YOUR OBJECTIVE: Word for word, give again the lines of the material below, from the one holding "You are a computer-use agent. The" to the last, with nothing added.

LISTED ENTRIES:
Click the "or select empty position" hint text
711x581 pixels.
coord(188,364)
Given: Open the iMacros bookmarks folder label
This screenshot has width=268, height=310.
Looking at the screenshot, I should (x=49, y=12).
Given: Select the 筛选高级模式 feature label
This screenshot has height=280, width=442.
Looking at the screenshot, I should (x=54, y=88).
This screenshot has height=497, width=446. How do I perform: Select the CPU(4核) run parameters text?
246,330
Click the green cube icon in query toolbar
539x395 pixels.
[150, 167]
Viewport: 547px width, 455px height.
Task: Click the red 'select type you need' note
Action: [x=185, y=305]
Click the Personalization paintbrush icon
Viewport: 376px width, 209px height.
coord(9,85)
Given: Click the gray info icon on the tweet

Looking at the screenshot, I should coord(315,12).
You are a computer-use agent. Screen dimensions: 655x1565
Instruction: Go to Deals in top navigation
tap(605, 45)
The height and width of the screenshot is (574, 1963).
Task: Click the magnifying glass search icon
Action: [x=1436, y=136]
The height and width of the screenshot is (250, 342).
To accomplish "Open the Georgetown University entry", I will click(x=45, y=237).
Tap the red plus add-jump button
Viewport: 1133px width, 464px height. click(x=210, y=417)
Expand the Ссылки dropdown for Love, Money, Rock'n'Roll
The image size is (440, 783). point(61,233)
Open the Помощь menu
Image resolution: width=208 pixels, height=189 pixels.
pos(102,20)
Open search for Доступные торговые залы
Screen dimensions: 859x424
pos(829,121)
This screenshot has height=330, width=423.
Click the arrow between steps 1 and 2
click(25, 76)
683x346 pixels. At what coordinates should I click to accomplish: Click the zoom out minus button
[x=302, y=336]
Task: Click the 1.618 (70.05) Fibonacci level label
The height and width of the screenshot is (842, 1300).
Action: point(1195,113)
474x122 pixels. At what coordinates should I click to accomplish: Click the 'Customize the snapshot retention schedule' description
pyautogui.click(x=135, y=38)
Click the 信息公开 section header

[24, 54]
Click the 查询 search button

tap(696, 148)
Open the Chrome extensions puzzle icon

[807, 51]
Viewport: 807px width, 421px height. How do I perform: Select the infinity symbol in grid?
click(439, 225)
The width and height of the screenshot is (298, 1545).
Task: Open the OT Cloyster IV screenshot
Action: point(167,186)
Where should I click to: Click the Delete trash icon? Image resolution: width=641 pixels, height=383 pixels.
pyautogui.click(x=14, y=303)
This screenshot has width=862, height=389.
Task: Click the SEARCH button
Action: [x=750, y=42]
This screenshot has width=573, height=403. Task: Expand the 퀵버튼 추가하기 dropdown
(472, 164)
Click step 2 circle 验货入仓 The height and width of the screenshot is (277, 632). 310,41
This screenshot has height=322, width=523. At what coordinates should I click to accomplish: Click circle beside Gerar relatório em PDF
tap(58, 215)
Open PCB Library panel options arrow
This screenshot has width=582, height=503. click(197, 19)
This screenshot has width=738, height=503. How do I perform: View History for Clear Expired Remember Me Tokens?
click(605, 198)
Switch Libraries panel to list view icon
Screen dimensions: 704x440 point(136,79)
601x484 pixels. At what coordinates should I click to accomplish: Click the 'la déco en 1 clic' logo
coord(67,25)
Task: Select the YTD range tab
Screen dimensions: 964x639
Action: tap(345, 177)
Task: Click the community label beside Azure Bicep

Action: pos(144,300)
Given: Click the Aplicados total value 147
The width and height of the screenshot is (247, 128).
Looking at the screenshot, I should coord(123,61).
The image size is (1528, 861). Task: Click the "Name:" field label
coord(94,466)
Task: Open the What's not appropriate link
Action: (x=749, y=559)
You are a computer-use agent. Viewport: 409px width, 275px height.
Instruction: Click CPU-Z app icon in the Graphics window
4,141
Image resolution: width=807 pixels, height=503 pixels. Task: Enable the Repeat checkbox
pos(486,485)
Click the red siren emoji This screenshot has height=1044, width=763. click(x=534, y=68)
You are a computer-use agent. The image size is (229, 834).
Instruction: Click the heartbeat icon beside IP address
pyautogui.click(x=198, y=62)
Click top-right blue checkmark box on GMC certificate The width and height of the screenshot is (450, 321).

SOLUTION TO THIS EXERCISE:
You are a computer-use agent. The image size is (229, 834).
Instruction: Click the heartbeat icon beside IP address
pyautogui.click(x=198, y=62)
Click top-right blue checkmark box on GMC certificate The width and height of the screenshot is (450, 321).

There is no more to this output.